§ **PAGE EXTRACT**
╭──

The Pubic Relations gaffe here comes obviously when Kay was promoting the book. Here's the actual quote. I'm not even going to mess with it.
“On Monday mornings, he [Jim McConaughey and Matthew's Pop] and I often said goodbye by making love,” Kay McConaughey tells Us Weekly. “But one day, all of a sudden, it just happened. I knew that something was wrong, because I didn’t hear anything from him. Just nothing," she says. "But it was just the best way to go!”
Then when Jim was being removed from the house, Kay made sure paramedics did it while Jim was nude so she could show off his "gift."
Yes, I'm sure Matthew is quite proud that his Mom killed his Dad while they were having sex. Even more so that his Mom wants to show the world the size of his paterus endowmentus. I think this is starting to answer a lot of questions for me about both Matthew and Rooster.

╰──

§ **DATA ROWS**
╭──

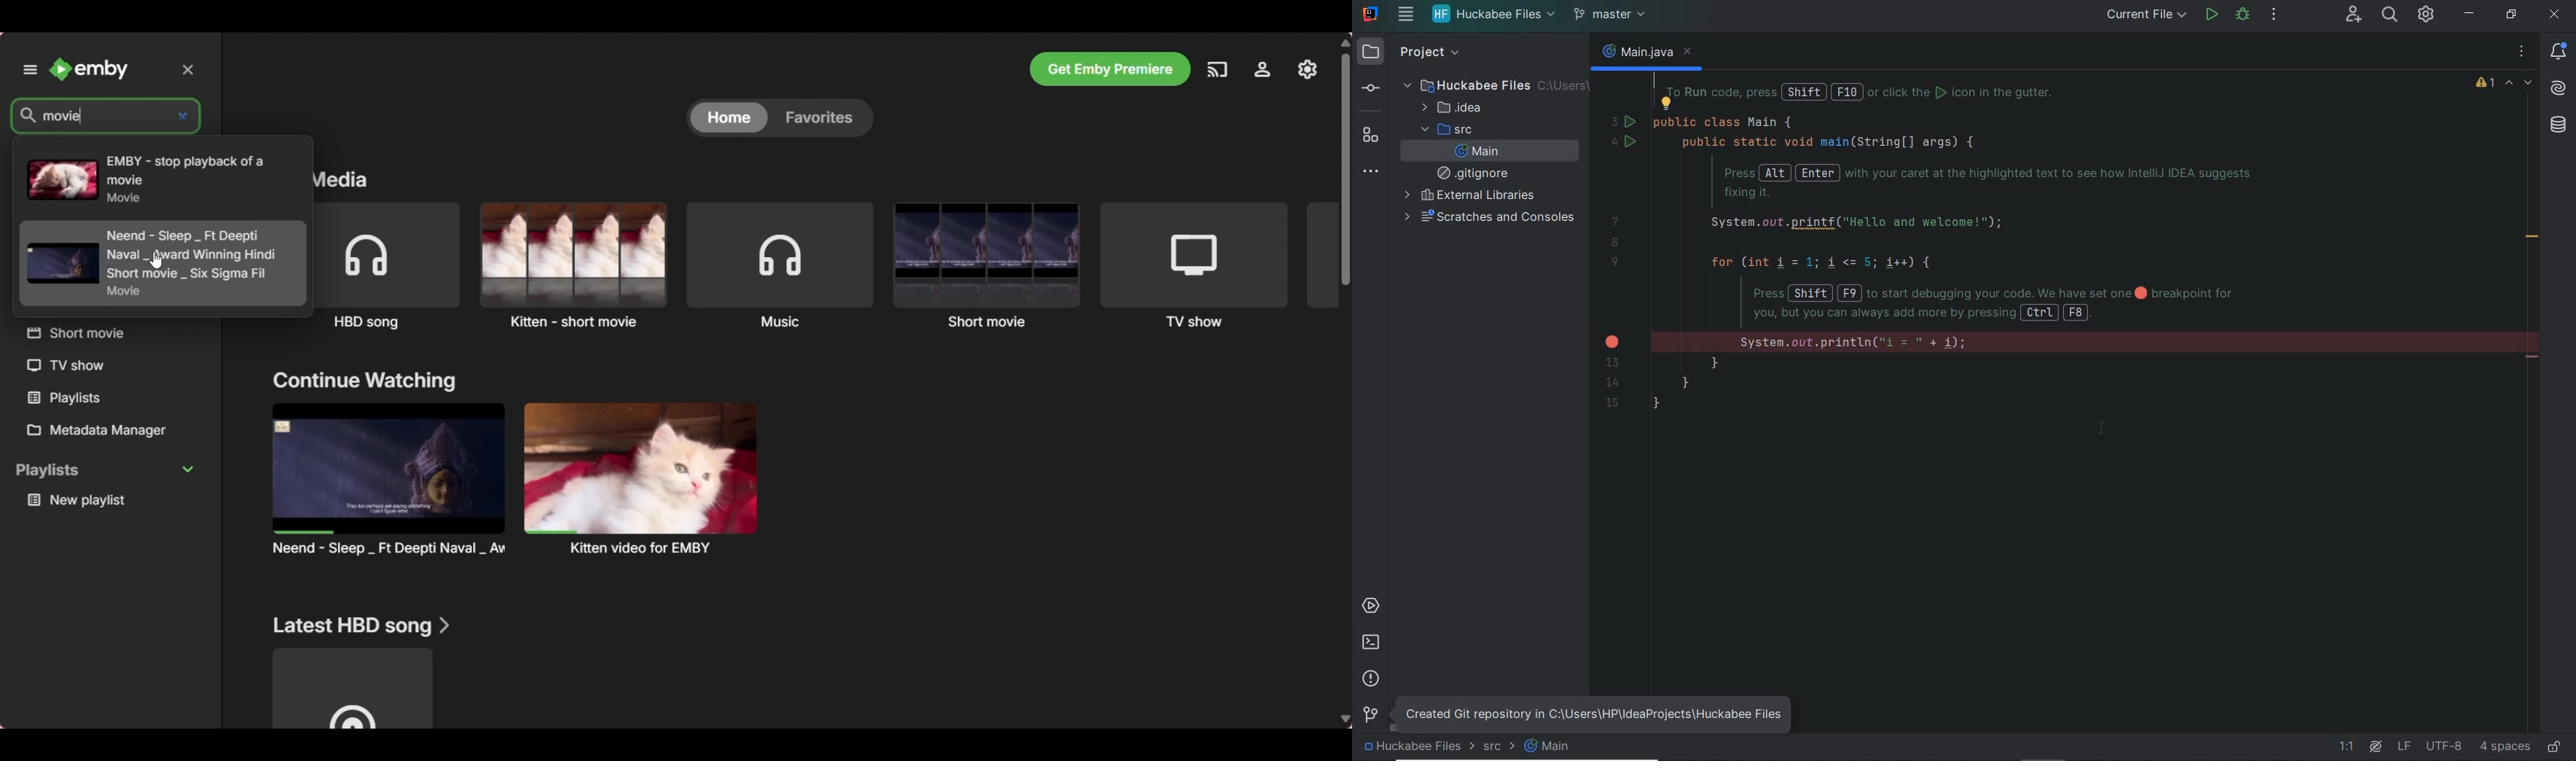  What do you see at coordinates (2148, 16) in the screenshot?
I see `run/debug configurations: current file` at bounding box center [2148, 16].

╰──
╭──

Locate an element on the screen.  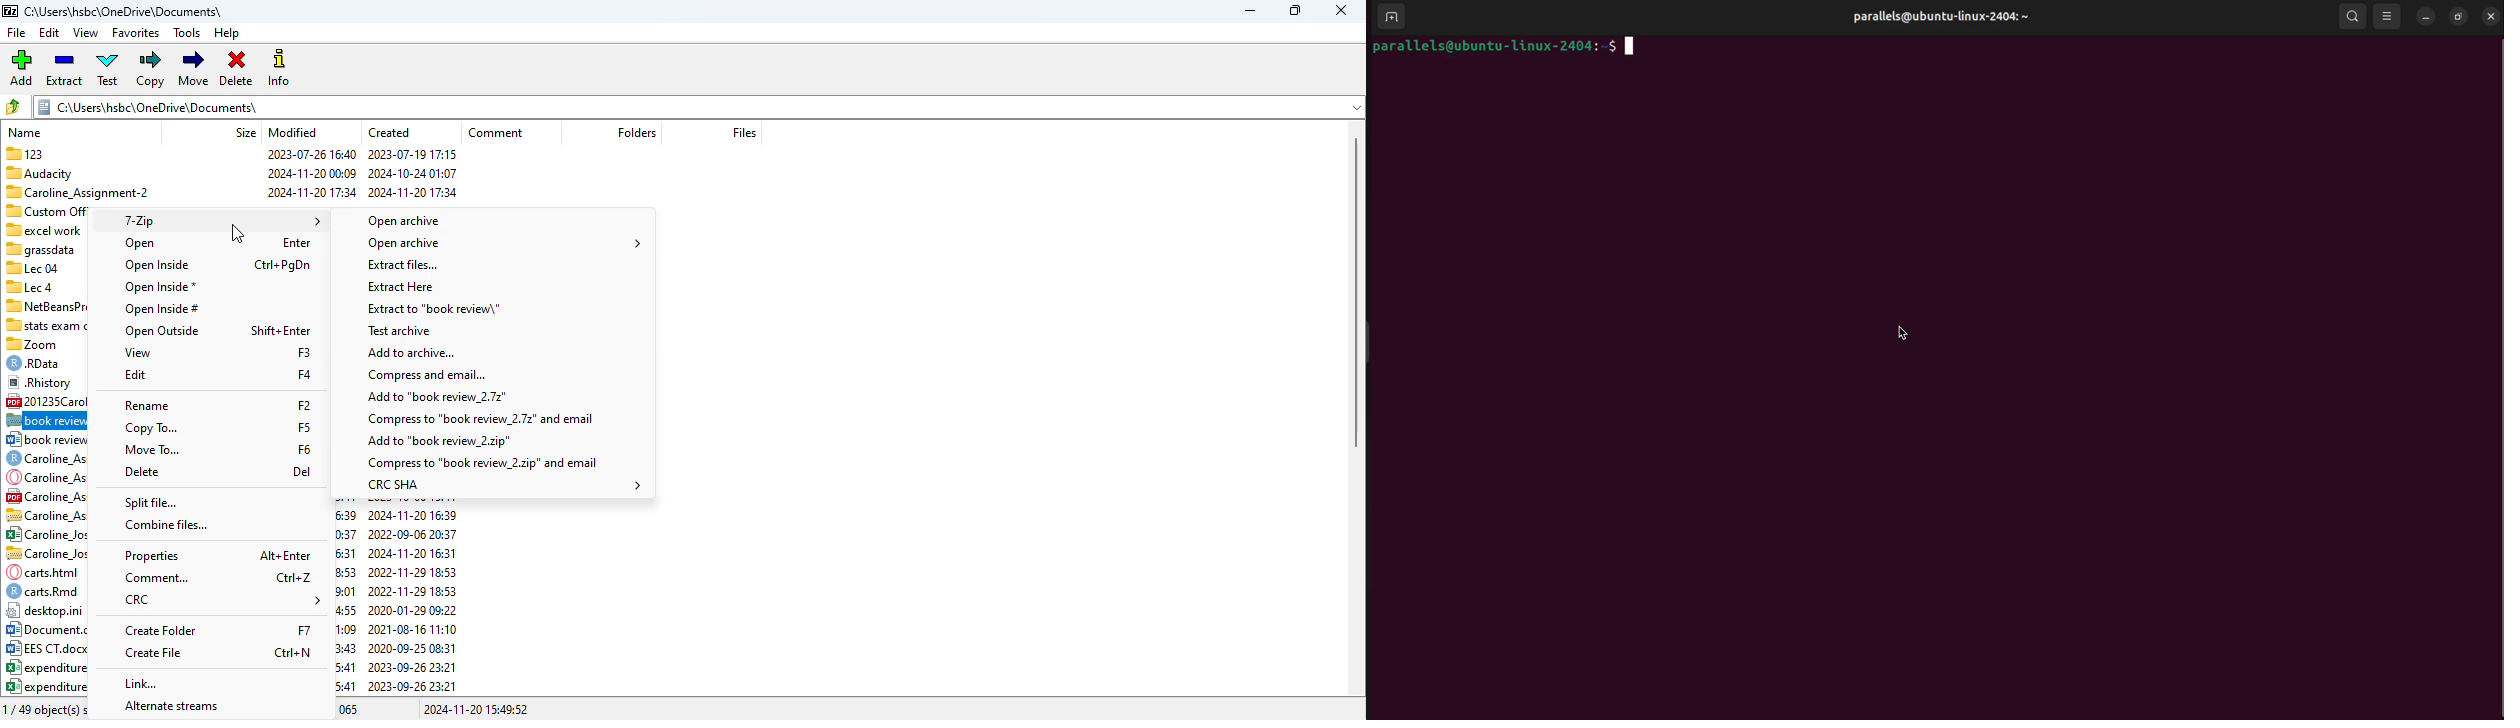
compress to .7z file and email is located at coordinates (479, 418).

╰──

§ **AIM OF THE TASK**
In the gossip post, which publication did Kay McConaughey give her quote to? The items have nothing to do with the gossip post.

§ **THE ANSWER**
Us Weekly